● **Data to process**:

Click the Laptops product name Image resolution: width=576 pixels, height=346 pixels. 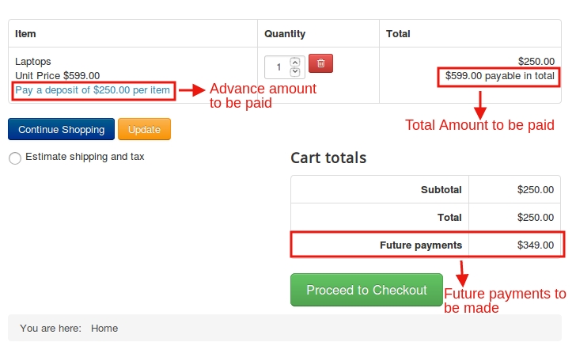point(33,61)
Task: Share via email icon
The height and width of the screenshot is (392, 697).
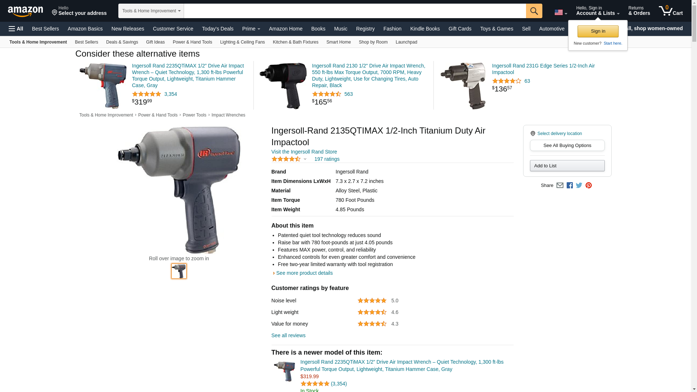Action: click(560, 185)
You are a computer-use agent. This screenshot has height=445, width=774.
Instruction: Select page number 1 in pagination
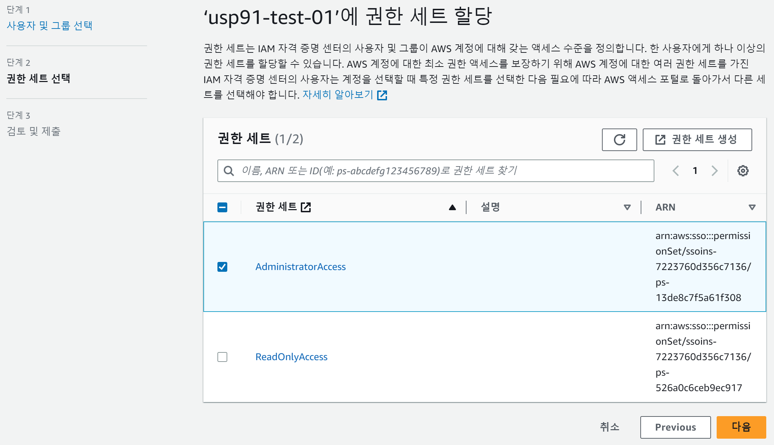pyautogui.click(x=695, y=171)
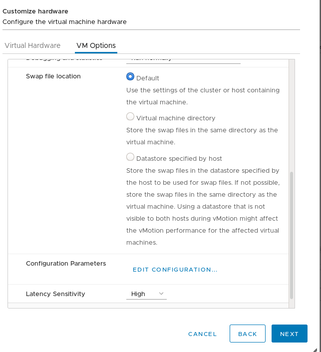Switch to the Virtual Hardware tab

[x=32, y=45]
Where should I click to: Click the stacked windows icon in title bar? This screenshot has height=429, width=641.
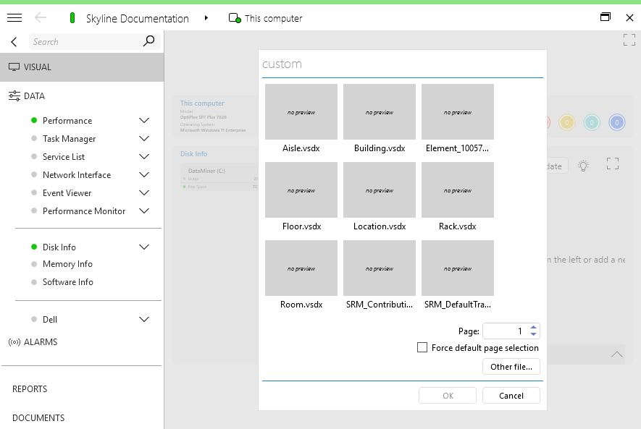[606, 16]
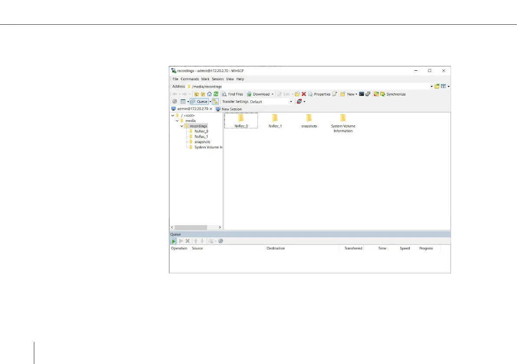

● **Requirements**: Convert the stretch of lines from the one containing "Task: Share via email icon" through the end of the records into a JSON list of strings, one string per line, skipping blank lines and leaving out the pictures.

● **Solution to this problem**:
[
  "Task: Share via email icon",
  "The height and width of the screenshot is (392, 697).",
  "Action: click(560, 185)",
  "You are a computer-use agent. This screenshot has height=445, width=774.",
  "Instruction: Select page number 1 in pagination",
  "pyautogui.click(x=695, y=171)",
  "Switch to the Virtual Hardware tab",
  "[x=32, y=45]",
  "Where should I click to: Click the stacked windows icon in title bar? This screenshot has height=429, width=641.",
  "[606, 16]"
]